Pixel coordinate grounding data:
•••

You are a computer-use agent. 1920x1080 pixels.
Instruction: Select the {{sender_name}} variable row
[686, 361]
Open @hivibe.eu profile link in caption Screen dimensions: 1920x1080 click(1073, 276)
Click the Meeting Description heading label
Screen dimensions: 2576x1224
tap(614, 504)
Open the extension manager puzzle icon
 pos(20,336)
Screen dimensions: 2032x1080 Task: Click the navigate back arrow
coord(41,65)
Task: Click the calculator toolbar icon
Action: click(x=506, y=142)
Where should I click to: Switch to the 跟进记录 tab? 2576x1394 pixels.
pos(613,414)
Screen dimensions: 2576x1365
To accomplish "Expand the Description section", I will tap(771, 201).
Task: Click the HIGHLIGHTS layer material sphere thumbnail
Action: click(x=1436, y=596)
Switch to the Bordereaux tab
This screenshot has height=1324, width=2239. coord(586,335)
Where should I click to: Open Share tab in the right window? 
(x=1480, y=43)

•••

#### WORK REQUIRED:
Your task is to repeat the data exactly; please include every line.

#### RESPONSE AREA:
You are a computer-use agent. 1920x1080 pixels.
Instruction: Select the {{sender_name}} variable row
[686, 361]
Open @hivibe.eu profile link in caption Screen dimensions: 1920x1080 click(1073, 276)
Click the Meeting Description heading label
Screen dimensions: 2576x1224
tap(614, 504)
Open the extension manager puzzle icon
 pos(20,336)
Screen dimensions: 2032x1080 Task: Click the navigate back arrow
coord(41,65)
Task: Click the calculator toolbar icon
Action: click(x=506, y=142)
Where should I click to: Switch to the 跟进记录 tab? 2576x1394 pixels.
pos(613,414)
Screen dimensions: 2576x1365
To accomplish "Expand the Description section", I will tap(771, 201).
Task: Click the HIGHLIGHTS layer material sphere thumbnail
Action: click(x=1436, y=596)
Switch to the Bordereaux tab
This screenshot has height=1324, width=2239. coord(586,335)
Where should I click to: Open Share tab in the right window? 
(x=1480, y=43)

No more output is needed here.